-------- Exercise material

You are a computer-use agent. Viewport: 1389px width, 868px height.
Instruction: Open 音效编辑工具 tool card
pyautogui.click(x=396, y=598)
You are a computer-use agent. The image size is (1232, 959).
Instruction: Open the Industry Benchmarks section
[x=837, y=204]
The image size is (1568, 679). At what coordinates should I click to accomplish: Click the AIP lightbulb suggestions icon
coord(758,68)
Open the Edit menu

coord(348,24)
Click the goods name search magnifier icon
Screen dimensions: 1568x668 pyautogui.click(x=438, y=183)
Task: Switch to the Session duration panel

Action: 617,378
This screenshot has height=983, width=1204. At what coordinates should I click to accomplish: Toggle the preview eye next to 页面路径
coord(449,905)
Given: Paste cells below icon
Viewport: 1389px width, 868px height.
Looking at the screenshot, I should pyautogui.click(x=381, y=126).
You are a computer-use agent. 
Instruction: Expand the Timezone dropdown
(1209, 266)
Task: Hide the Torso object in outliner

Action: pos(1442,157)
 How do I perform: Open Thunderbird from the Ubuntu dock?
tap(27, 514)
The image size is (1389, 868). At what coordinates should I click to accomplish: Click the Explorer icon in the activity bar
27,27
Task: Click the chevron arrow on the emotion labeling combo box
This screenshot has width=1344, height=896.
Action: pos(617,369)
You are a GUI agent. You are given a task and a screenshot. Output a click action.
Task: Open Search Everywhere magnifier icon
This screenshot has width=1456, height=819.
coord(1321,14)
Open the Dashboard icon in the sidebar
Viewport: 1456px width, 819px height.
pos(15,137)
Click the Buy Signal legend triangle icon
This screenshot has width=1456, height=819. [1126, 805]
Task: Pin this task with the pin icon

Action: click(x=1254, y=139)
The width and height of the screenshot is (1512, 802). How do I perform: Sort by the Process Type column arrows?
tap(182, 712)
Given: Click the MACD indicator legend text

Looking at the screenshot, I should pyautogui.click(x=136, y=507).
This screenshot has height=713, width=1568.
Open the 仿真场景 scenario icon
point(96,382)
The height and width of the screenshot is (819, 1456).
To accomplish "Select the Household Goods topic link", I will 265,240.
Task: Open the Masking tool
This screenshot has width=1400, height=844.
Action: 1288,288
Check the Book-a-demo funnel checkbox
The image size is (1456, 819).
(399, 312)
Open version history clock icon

----------------

● **Problem to solve**: Where a line of the records contains the word "agent", copy that line.

● **Solution below**:
You are a computer-use agent. Viewport: 1389px width, 868px height.
You are a computer-use agent. The image size is (1232, 959).
You are a computer-use agent. 
You are a GUI agent. You are given a task and a screenshot. Output a click action.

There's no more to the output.